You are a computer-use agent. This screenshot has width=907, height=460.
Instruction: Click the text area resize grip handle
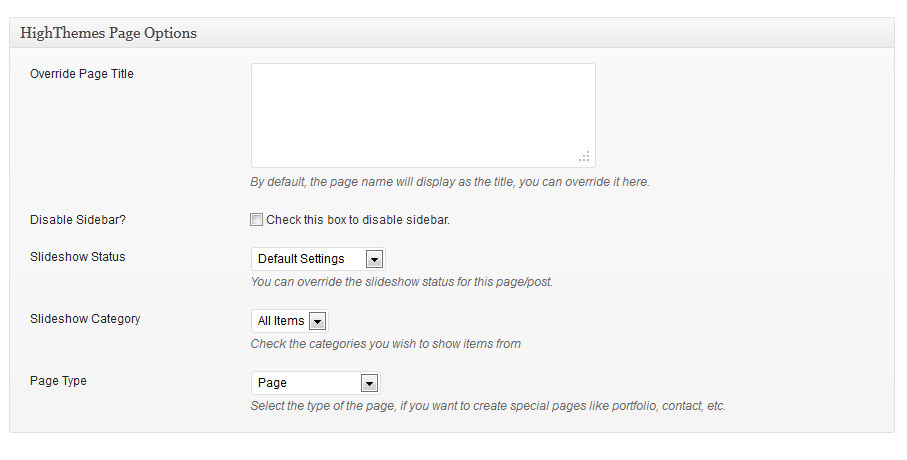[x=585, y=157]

==

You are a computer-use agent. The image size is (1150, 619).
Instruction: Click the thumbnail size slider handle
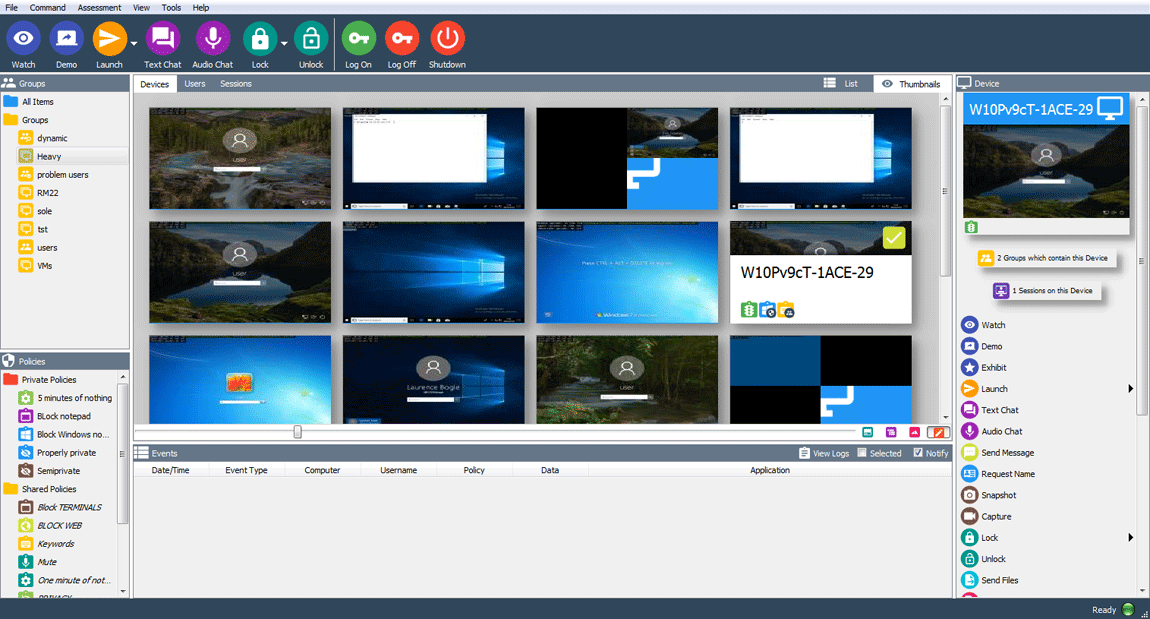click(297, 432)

TRY IT:
Using the entries above, copy out all lines that contain the string "computer".

OUTPUT OF THE TASK:
You are a computer-use agent. This screenshot has width=907, height=460.
You are a computer-use agent. The image size is (1150, 619).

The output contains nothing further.